How to complete this task:
Look through the data below and output, unchanged, every line from the one holding "The width and height of the screenshot is (600, 418)." through the one holding "At what coordinates should I click to accomplish: Sort", inclusive. Skip the pictures.

Extracted material:
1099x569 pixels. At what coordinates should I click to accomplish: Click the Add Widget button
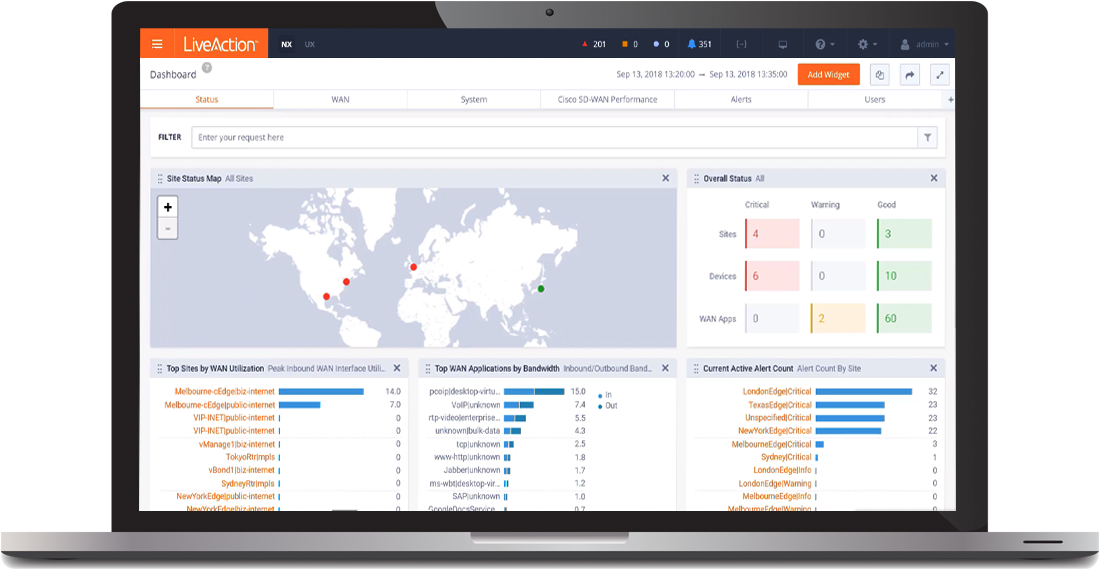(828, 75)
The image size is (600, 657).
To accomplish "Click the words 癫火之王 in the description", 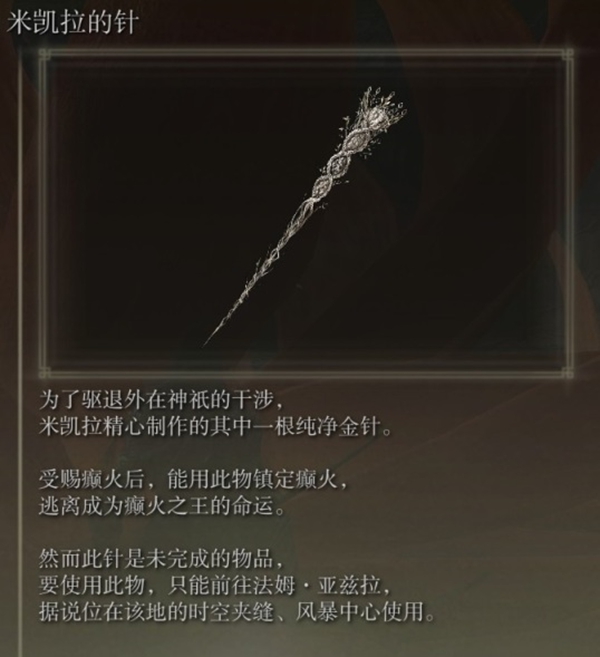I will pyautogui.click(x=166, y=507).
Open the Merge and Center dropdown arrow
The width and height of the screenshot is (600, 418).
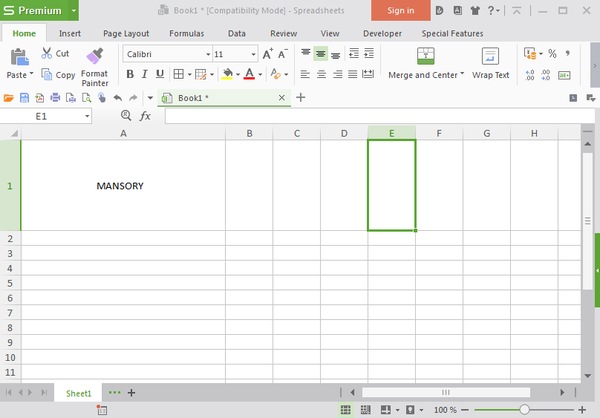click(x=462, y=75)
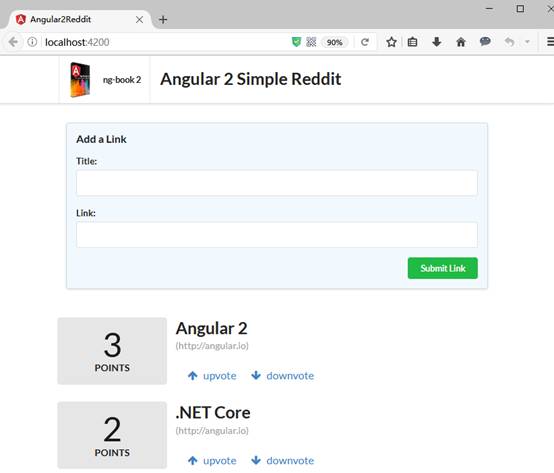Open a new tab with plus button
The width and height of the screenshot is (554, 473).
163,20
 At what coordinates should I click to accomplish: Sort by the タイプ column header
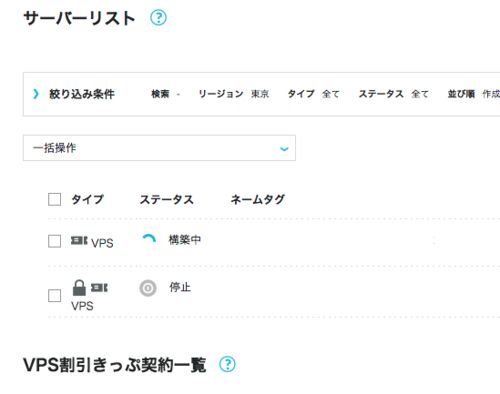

---

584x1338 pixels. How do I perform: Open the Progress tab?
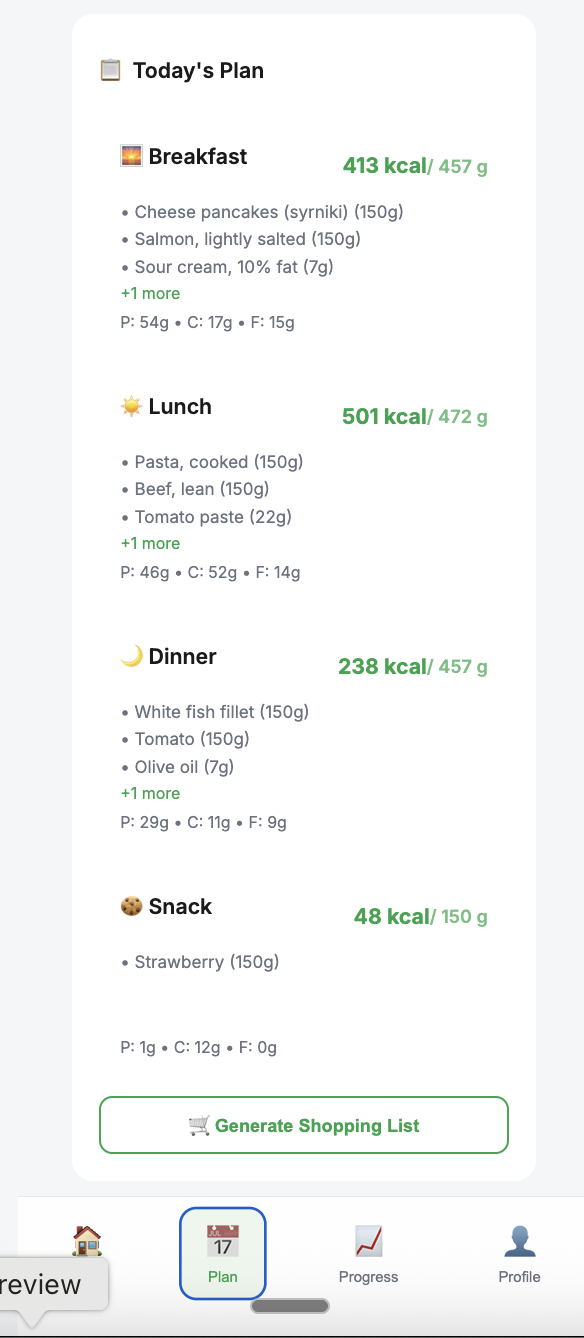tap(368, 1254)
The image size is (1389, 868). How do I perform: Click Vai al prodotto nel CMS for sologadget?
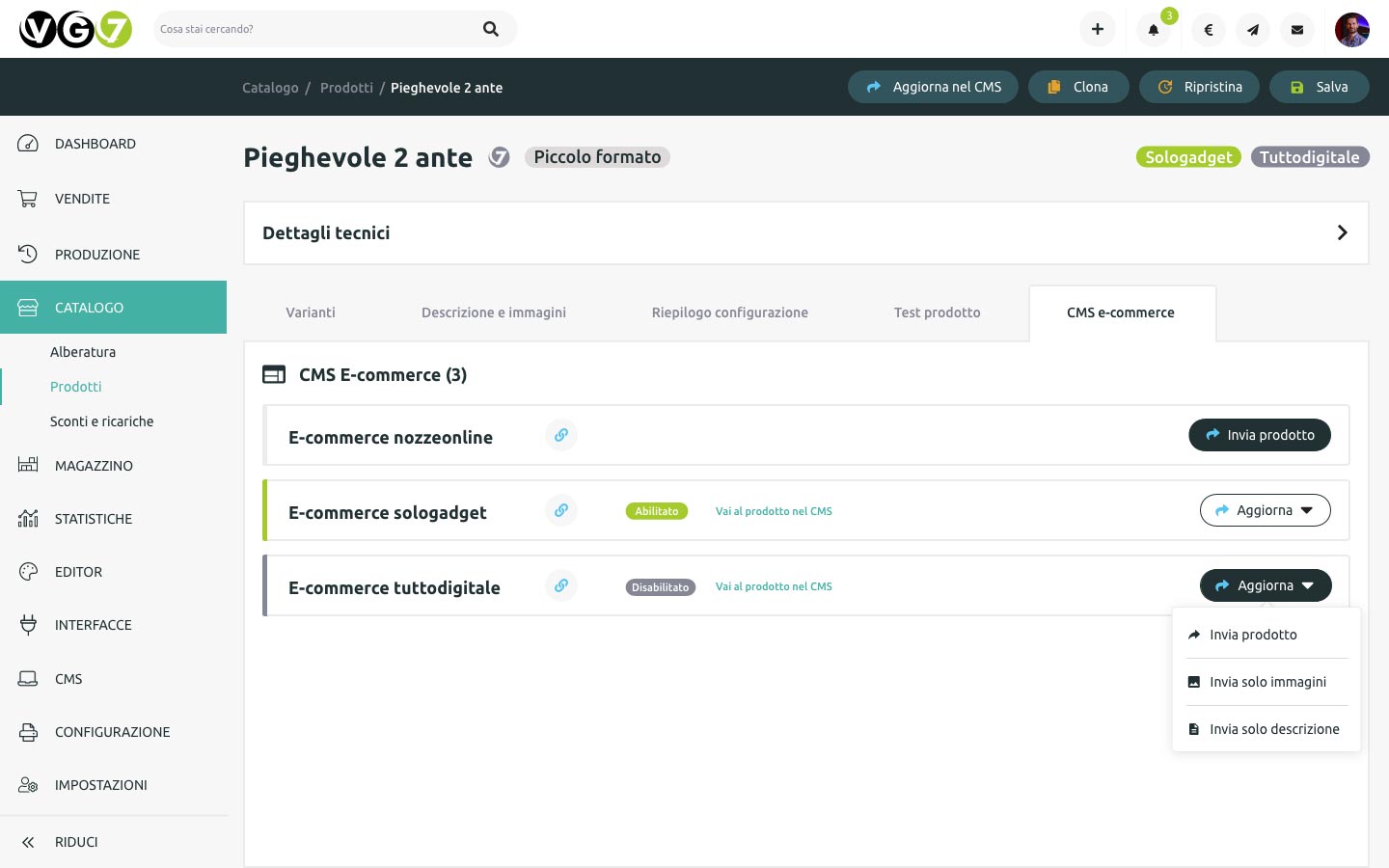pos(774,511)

Completed task:
The width and height of the screenshot is (600, 418).
click(x=462, y=75)
Open a new tab with plus button
The width and height of the screenshot is (554, 473).
163,20
 At what coordinates should I click to accomplish: Sort by the タイプ column header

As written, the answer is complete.